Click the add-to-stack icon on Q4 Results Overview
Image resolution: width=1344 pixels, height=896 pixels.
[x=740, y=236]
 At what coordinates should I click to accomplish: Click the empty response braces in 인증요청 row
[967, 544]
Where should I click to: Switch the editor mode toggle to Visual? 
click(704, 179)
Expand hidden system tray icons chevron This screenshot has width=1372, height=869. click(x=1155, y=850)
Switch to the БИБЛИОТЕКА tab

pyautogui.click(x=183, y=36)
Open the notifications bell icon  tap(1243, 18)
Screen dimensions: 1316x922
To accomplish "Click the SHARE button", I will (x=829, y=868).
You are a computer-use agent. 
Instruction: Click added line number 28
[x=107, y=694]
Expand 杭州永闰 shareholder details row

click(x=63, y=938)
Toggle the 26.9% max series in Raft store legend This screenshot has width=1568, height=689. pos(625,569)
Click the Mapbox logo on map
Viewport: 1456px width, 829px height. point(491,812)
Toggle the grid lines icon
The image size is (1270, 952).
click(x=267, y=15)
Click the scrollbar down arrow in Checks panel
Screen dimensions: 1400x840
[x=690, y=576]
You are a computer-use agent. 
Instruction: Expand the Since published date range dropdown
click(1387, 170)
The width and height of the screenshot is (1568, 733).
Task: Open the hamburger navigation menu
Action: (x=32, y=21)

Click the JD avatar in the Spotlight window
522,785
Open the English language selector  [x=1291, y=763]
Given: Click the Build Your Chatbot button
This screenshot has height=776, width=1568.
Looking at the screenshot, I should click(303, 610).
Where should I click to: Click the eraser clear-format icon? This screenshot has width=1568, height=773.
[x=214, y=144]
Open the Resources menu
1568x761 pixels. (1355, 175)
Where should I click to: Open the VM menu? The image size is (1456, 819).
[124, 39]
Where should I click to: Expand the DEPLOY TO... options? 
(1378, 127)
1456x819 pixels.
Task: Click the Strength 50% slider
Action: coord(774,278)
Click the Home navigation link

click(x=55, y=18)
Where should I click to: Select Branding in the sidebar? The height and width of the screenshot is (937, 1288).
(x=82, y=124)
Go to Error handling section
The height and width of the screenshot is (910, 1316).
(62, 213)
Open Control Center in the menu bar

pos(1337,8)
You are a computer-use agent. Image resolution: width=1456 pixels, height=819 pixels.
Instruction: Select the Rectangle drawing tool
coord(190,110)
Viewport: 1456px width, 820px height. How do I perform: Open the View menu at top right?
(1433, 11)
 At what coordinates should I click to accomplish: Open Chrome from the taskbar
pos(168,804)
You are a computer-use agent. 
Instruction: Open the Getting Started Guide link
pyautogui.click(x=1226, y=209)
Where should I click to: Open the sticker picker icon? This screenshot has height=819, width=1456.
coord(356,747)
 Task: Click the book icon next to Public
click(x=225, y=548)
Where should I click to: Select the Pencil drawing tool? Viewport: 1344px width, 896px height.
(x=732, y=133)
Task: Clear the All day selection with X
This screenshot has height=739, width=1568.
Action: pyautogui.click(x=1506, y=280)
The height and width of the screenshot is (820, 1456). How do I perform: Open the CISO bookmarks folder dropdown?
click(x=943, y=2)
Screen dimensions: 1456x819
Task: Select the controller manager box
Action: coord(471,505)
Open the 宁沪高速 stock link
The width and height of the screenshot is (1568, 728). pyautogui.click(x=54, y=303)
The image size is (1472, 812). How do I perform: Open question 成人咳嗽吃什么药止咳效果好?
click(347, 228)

- **Your goal**:
Across the material, report every line that has the word "button".

- **Your solution**:
To accomplish "Click the SHARE button", I will (x=829, y=868).
Given: Click the Build Your Chatbot button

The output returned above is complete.